WORK TASK: Look through the records, and whenever a line includes the word "computer", copy it.
*** Opening of INFORMATION SHOWN ***
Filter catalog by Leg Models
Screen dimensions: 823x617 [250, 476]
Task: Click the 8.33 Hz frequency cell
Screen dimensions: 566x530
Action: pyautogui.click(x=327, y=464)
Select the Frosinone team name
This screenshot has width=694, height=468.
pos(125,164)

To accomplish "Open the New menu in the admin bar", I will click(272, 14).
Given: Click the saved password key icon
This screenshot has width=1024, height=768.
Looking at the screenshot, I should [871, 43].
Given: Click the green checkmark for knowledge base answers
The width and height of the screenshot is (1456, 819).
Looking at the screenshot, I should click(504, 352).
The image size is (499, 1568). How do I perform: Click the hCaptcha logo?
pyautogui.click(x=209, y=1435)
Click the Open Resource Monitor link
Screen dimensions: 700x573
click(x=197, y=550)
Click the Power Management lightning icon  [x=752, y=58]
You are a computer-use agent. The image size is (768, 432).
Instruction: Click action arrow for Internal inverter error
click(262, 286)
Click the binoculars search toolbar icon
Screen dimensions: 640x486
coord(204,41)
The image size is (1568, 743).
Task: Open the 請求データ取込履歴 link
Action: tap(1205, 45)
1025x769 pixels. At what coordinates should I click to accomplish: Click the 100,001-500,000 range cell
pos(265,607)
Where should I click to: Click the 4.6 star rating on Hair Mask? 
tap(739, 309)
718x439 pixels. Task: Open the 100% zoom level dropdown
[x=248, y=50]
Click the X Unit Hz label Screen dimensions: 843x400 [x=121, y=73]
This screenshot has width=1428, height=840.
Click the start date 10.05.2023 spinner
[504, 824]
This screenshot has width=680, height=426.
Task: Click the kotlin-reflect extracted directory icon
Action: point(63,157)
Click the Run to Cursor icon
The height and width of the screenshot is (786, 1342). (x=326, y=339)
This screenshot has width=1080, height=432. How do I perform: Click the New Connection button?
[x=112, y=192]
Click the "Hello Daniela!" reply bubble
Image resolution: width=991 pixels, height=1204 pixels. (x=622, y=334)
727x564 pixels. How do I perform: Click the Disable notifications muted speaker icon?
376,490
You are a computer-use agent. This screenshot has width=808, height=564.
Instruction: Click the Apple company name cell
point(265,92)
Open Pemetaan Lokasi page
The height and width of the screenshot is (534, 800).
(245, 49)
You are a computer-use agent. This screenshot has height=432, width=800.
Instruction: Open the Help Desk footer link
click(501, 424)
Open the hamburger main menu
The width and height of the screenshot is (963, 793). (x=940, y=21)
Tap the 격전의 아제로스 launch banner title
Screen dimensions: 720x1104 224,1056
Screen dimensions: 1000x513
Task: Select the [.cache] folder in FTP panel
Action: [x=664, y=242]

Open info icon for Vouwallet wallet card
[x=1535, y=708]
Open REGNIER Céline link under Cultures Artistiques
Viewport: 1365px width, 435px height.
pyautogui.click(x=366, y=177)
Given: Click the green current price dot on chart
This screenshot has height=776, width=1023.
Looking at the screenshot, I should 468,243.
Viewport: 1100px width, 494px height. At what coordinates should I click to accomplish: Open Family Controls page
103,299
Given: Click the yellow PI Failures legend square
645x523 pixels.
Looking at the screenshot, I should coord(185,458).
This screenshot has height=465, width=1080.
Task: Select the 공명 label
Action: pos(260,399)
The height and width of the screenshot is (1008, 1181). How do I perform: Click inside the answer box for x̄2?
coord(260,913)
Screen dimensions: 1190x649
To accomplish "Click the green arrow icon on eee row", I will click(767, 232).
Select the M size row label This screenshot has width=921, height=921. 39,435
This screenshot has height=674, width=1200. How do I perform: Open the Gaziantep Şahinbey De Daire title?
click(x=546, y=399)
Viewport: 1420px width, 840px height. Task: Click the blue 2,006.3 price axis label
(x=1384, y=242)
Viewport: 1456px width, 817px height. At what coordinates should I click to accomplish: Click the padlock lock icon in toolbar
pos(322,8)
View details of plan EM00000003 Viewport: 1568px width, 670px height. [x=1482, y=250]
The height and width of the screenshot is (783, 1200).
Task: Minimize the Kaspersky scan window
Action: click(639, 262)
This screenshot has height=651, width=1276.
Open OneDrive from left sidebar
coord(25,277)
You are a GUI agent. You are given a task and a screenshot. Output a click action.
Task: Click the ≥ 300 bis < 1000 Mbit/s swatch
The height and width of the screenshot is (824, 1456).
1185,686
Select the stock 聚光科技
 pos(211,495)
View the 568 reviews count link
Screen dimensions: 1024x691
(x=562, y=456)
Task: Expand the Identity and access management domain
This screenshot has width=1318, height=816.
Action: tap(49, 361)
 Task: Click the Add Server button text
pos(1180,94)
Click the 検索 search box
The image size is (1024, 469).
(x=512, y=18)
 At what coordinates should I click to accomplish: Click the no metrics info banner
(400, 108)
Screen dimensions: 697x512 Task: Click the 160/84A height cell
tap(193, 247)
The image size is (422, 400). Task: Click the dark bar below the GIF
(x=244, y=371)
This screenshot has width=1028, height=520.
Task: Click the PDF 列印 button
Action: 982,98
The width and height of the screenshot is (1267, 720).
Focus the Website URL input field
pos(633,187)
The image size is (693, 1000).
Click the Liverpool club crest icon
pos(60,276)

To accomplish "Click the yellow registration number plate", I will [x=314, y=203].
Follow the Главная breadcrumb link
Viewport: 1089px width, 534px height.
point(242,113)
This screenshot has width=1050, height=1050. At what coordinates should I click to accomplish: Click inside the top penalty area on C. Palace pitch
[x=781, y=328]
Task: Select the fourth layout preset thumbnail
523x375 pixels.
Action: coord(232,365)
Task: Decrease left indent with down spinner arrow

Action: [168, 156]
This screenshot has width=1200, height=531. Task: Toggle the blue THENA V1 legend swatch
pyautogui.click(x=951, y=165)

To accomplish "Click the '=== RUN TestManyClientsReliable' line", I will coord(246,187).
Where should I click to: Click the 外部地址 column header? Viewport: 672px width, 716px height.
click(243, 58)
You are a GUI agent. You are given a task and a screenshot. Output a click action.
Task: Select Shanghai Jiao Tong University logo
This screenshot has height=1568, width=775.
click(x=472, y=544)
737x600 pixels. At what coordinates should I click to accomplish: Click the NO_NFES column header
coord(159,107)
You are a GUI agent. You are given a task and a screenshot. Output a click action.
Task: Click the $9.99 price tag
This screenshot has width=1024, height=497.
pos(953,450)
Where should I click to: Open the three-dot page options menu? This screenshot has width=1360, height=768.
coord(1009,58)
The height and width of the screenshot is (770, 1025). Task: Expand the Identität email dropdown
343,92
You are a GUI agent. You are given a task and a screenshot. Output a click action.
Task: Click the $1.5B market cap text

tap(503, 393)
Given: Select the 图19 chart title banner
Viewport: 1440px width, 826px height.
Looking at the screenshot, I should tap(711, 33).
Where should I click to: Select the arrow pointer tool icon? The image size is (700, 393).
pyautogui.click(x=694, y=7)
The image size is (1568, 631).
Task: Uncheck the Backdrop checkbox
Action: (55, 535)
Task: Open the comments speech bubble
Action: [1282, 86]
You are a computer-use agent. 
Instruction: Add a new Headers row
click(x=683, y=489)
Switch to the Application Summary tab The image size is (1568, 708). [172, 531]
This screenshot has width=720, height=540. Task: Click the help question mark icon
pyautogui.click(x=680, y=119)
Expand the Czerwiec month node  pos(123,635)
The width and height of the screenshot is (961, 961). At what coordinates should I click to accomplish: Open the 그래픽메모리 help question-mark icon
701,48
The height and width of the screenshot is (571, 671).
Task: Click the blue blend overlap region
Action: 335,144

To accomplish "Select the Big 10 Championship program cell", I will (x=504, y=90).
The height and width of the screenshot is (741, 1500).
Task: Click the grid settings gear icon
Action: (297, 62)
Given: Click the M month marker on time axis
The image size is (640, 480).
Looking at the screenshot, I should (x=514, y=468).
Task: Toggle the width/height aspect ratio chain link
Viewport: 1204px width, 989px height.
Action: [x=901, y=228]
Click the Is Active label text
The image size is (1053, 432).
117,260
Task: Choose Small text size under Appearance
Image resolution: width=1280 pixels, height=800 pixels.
*** Close of INFORMATION SHOWN ***
RESPONSE TO THE TASK:
You are a computer-use agent. The image size is (768, 432).
You are a computer-use agent. This screenshot has width=808, height=564.
You are a computer-use agent. This screenshot has height=432, width=800.
You are a computer-use agent. 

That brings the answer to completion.